Avec le départ de Hulot, quel avenir pour la feuille de route énergétique française?

En quittant le gouvernement, Nicolas Hulot laisse sur la table l'épineux dossier de la feuille de route énergétique de la France, censée être bouclée pour la fin de l'année et notamment organiser un moindre recours au nucléaire.

Cette "programmation pluriannuelle de l'énergie" (PPE) doit mettre en œuvre les objectifs de transition énergétique du pays sur les périodes 2018-2023 et 2024-2028.

Comme pour sa précédente édition (2016-2018), les débats et les difficultés se concentrent sur l'avenir du nucléaire, alors que la loi sur la transition énergétique de 2015 prévoit que la part de l'atome passe de 75 à 50% de la production d'électricité du pays à l'horizon 2025.

Depuis son arrivée au gouvernement, le ministre de la Transition écologique et solidaire avait promis à plusieurs reprises que le texte aboutirait à un nombre précis de réacteurs à fermer. Fin juin, il assurait encore qu'il y aurait un "échéancier" pour "qu'on sache quels réacteurs et le nombre de réacteurs" qui seraient concernés.

Mais mardi, en expliquant les raisons de son départ, Nicolas Hulot a laissé entendre que sur ce sujet, comme sur d'autres, il avait des difficultés à imposer ses vues.

"Quand on rentre dans des choses très concrètes, sur la Programmation pluriannuelle de l'énergie, sur les réacteurs qu'il faut nommer (...) et qu'il n'y a pas les réponses qui me satisfassent, il y a un moment ou un autre, soit vous participez à une forte de mystification...", a-t-il affirmé sans terminer sa phrase.

Début août, Nicolas Hulot s'était déjà confié à Libération, qui publie mardi ses propos. Ne pas nommer précisément des réacteurs serait "une ligne rouge", avait-il estimé, alors qu'il avait déjà dû annoncer l'an dernier que la France ne pourrait pas tenir l'objectif de 2025.

Après avoir dénoncé en juin une "dérive" de la filière nucléaire, Nicolas Hulot a plus nettement fustigé mardi l'énergie atomique, "cette folie inutile économiquement, techniquement, dans laquelle on s'entête", alors qu'EDF plaide pour la construction rapide d'un deuxième réacteur de troisième génération (EPR), après celui de Flamanville (Manche).

"Si je m'en vais, il va y avoir trois EPR de plus dans les prochaines années", assurait M. Hulot à Libération.

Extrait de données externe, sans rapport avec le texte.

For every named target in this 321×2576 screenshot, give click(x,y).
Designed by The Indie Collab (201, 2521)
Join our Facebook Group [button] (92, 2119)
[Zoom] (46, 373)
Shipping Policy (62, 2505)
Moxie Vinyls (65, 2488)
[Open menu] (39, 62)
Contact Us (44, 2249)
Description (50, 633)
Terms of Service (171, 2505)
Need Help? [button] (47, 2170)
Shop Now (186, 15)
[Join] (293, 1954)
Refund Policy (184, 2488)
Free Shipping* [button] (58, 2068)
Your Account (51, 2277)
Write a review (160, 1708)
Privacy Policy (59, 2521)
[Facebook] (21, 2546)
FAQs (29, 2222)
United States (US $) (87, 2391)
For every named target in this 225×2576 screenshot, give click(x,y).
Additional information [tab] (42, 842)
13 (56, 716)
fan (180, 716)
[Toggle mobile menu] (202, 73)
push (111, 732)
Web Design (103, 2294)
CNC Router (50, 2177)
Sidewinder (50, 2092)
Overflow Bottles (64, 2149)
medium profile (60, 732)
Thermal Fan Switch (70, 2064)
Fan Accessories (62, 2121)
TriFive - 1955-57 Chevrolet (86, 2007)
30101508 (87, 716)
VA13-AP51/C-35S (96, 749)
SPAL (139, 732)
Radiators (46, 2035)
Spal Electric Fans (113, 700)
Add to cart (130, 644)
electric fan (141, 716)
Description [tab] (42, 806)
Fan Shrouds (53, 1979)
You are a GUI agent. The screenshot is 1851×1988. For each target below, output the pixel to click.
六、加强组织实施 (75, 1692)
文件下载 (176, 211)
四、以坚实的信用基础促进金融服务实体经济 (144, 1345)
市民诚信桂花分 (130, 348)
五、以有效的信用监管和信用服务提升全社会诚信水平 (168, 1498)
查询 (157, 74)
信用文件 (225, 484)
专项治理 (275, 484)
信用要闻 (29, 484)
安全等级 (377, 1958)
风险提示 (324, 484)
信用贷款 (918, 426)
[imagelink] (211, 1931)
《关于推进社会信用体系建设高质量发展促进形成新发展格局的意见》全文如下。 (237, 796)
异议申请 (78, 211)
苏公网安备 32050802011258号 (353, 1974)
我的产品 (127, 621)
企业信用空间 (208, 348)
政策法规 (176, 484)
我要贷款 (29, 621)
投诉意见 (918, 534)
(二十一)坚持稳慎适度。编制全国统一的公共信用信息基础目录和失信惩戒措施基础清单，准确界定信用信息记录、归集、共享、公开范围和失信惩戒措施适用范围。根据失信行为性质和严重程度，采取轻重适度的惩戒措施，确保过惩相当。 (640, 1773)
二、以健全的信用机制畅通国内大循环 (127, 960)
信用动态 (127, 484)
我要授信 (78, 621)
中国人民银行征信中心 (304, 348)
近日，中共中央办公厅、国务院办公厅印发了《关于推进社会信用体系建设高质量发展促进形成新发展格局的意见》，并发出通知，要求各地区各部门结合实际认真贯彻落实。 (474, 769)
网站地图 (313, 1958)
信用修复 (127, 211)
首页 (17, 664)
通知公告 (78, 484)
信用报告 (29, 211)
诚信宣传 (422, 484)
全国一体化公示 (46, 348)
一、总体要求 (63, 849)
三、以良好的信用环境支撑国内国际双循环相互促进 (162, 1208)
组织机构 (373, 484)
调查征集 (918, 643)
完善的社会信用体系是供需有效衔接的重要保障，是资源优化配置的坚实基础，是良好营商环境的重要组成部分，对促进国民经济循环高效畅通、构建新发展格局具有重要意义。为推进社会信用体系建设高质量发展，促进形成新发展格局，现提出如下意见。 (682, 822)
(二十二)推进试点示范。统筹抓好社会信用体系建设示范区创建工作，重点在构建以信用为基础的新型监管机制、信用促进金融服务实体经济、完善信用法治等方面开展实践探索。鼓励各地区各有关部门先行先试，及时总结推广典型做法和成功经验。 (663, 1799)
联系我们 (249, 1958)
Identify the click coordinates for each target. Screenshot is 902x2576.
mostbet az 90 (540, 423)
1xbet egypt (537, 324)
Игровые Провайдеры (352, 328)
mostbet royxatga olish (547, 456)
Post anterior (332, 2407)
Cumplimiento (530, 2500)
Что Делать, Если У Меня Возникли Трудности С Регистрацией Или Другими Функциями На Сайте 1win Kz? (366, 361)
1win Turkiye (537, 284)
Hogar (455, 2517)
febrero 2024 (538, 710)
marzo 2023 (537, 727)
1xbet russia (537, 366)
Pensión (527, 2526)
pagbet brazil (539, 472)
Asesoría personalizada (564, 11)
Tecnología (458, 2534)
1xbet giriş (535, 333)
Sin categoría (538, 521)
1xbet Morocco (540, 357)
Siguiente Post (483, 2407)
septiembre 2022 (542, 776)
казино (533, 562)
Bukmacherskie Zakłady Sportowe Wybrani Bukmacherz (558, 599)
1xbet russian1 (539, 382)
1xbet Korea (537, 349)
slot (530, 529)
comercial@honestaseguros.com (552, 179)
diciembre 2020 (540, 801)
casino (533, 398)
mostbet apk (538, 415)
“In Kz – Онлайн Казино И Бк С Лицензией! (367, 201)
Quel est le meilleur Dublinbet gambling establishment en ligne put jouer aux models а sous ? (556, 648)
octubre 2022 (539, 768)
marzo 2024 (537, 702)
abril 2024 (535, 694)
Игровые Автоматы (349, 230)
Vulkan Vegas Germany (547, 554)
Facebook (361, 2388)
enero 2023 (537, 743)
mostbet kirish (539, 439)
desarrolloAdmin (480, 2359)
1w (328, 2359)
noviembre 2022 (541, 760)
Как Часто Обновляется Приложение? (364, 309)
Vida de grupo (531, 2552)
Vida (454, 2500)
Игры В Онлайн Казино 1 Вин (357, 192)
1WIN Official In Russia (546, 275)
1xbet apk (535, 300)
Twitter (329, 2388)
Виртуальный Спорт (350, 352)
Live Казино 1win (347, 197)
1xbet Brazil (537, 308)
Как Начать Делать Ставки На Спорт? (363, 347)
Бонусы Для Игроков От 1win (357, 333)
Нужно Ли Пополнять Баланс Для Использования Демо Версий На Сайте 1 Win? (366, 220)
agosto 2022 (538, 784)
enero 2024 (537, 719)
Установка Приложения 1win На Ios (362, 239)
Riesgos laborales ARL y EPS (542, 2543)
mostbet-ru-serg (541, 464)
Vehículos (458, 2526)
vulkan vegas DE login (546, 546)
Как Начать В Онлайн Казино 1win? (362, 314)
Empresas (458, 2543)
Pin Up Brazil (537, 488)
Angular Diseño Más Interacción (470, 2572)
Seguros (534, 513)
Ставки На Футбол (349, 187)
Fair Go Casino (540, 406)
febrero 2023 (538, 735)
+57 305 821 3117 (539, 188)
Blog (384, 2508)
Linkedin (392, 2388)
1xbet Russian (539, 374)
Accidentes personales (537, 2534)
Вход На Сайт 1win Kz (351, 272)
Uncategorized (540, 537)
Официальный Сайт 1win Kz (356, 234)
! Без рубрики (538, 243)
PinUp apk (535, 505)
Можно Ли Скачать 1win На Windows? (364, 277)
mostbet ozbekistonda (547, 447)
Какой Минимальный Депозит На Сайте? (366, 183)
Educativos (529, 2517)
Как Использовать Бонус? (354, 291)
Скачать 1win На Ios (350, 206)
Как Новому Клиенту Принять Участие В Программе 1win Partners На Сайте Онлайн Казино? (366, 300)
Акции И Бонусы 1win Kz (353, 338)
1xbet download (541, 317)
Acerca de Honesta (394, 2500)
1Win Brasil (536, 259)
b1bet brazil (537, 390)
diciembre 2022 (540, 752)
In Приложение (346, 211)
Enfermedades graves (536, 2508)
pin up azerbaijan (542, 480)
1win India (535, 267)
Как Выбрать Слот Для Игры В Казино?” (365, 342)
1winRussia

- "Un obstacle qui disparaît" -

Actuellement, seule la fermeture des deux réacteurs de la centrale de Fessenheim (Haut-Rhin) est actée. Mais les associations environnementales et de nombreux experts estiment que pour atteindre les objectifs de la loi, d'autres réacteurs devront être arrêtés dans les prochaines années, tandis qu'EDF ne juge aucune fermeture nécessaire avant 2029.

"Pour atteindre la part de 32% d'énergies renouvelables (dans la consommation d'énergie) et les 40% dans l'électricité, on ne peut pas maintenir le parc tel qu'il est, et c'est ce qu'on attend de la PPE", a encore défendu mardi auprès de l'AFP le président du Syndicat des énergies renouvelables (SER), Jean-Louis Bal.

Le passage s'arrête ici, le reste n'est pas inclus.